» Problem description:
Quote the entries word for word from the line containing "What do you" through the end of the entries, including both ends. Leave out the pictures.

» Listed records:

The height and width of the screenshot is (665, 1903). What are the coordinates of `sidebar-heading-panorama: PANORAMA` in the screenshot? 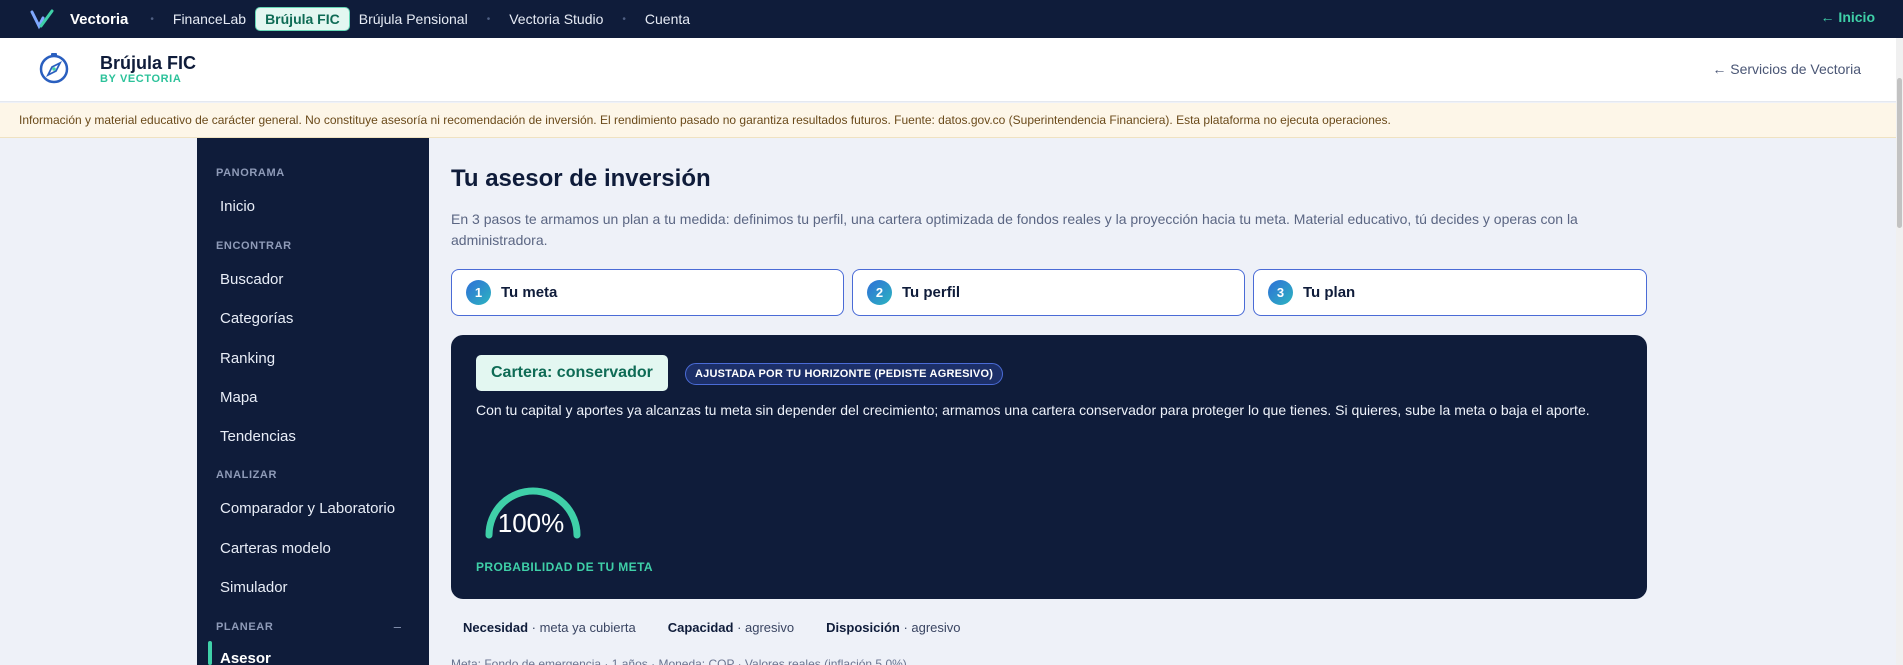 It's located at (250, 173).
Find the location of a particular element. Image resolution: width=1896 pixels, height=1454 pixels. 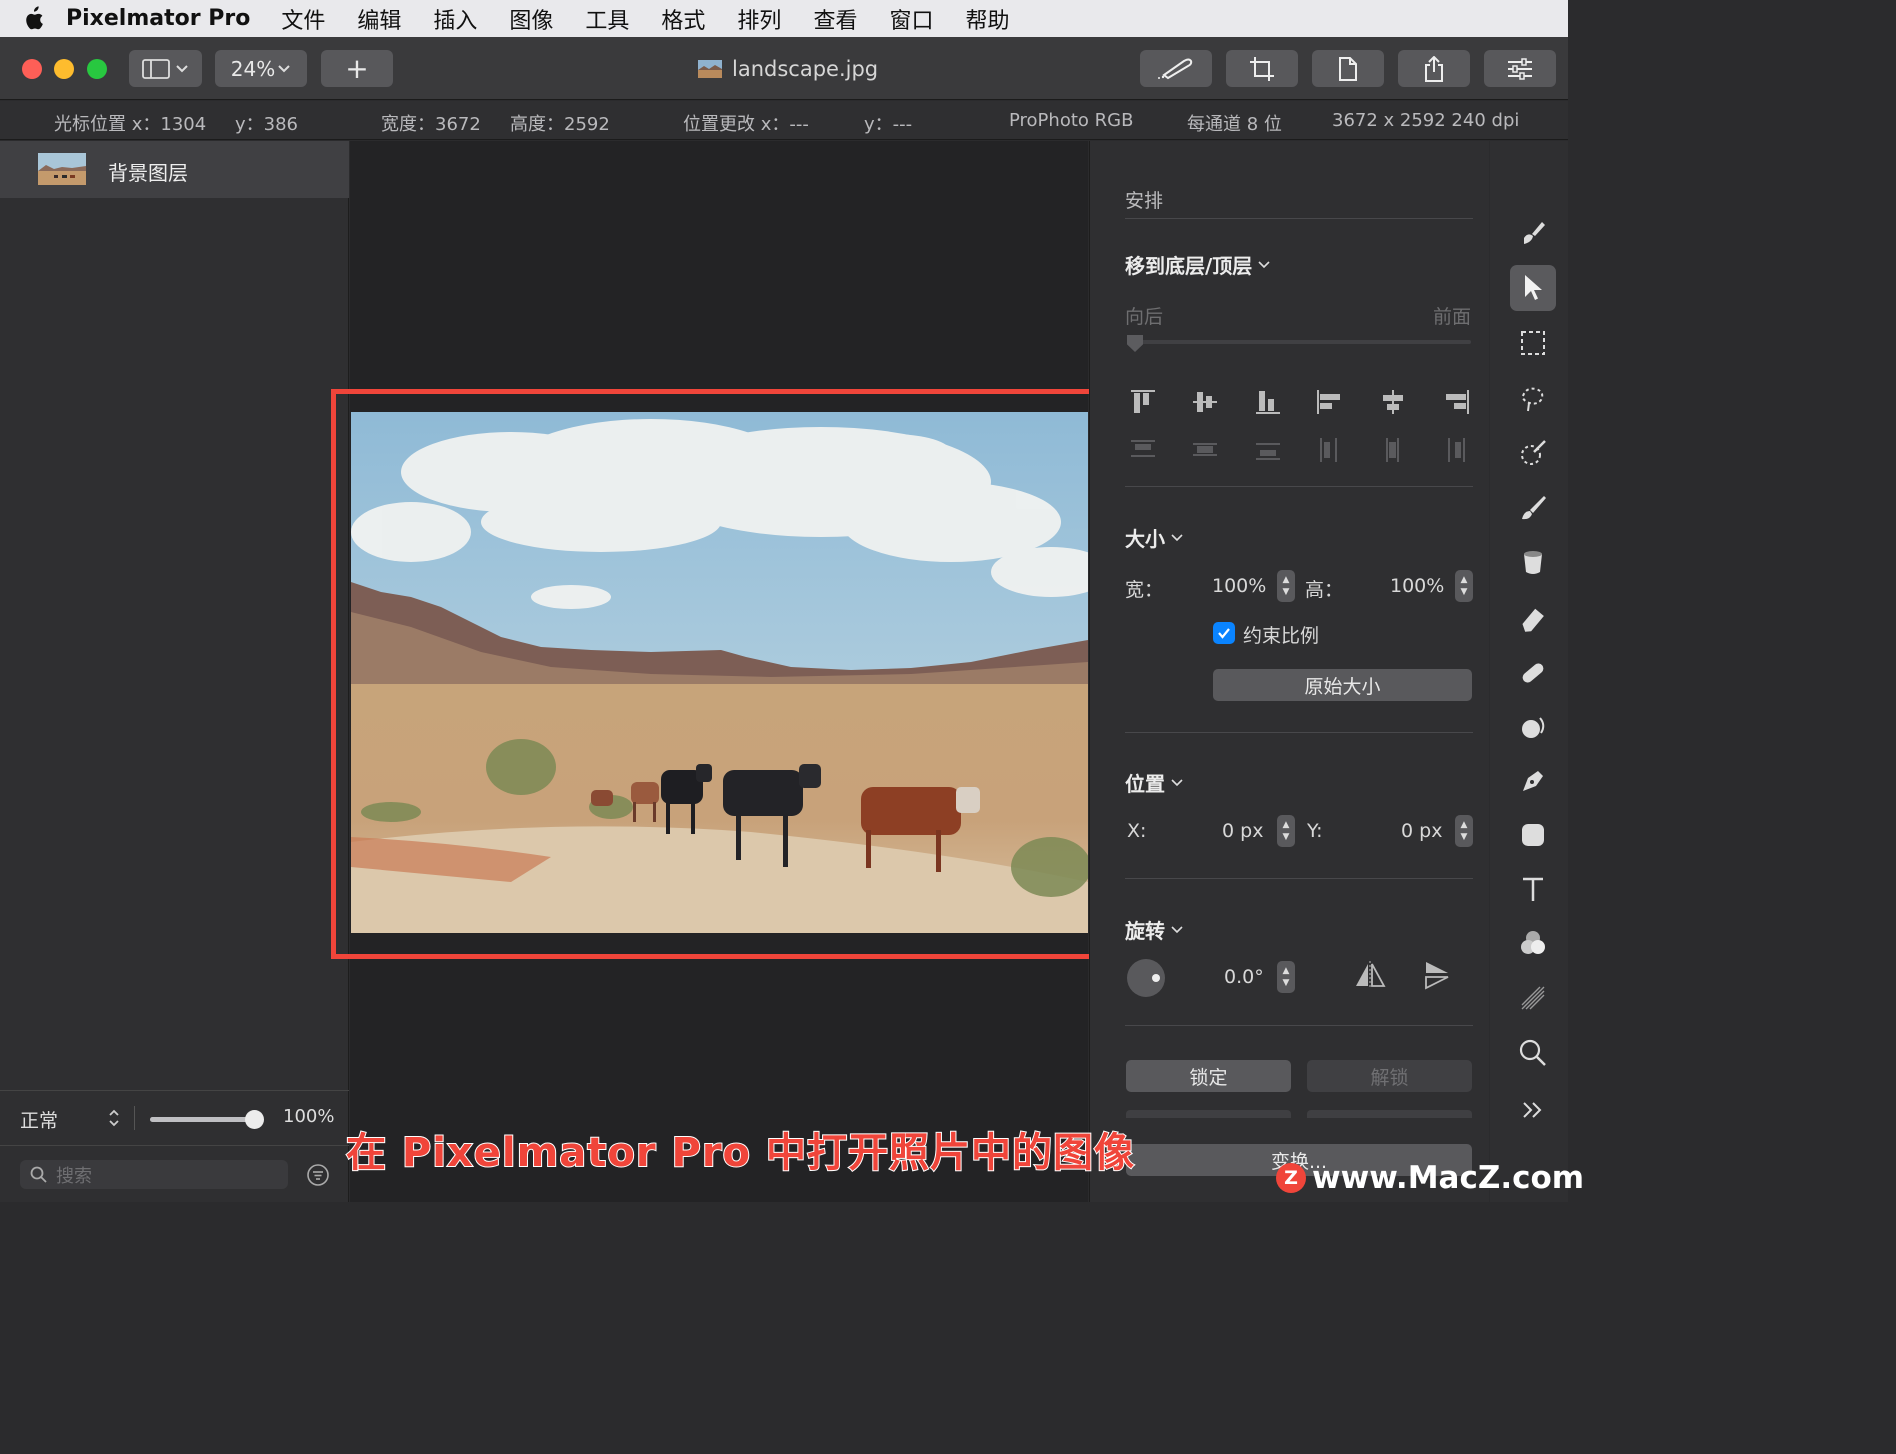

lock-button: 锁定 is located at coordinates (1208, 1076).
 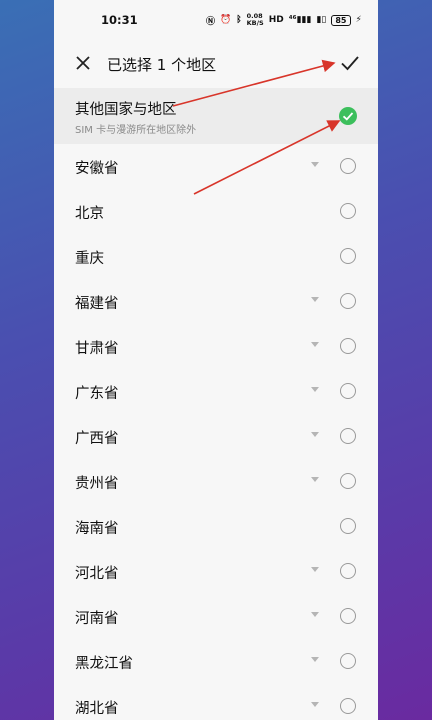 What do you see at coordinates (300, 20) in the screenshot?
I see `signal-icon: ⁴⁶▮▮▮` at bounding box center [300, 20].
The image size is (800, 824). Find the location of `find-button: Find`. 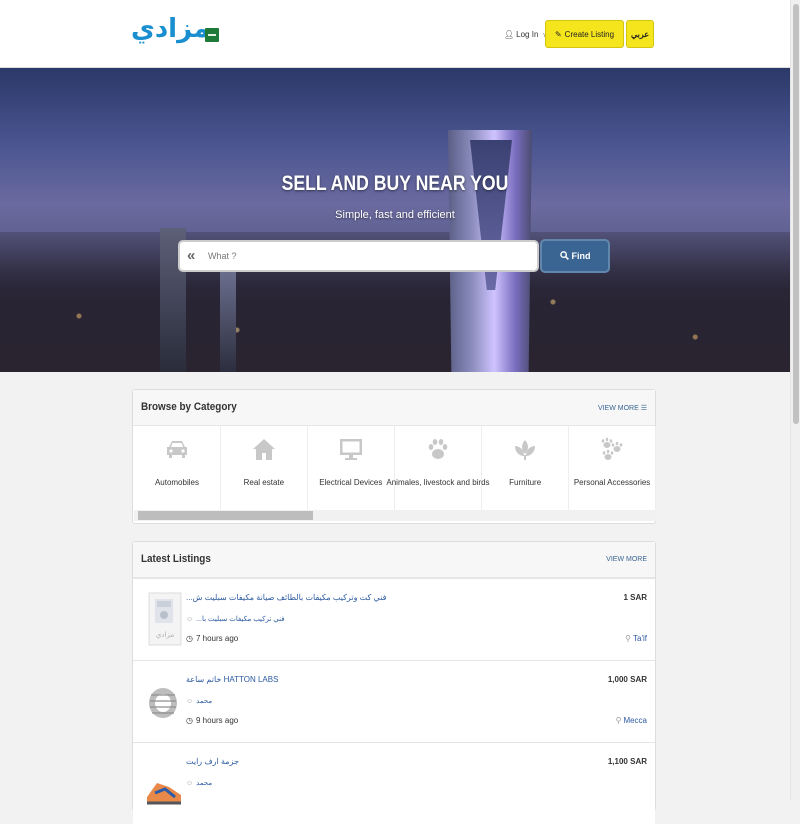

» Result below:
  What do you see at coordinates (300, 20) in the screenshot?
I see `signal-icon: ⁴⁶▮▮▮` at bounding box center [300, 20].
The image size is (800, 824). Find the location of `find-button: Find`. 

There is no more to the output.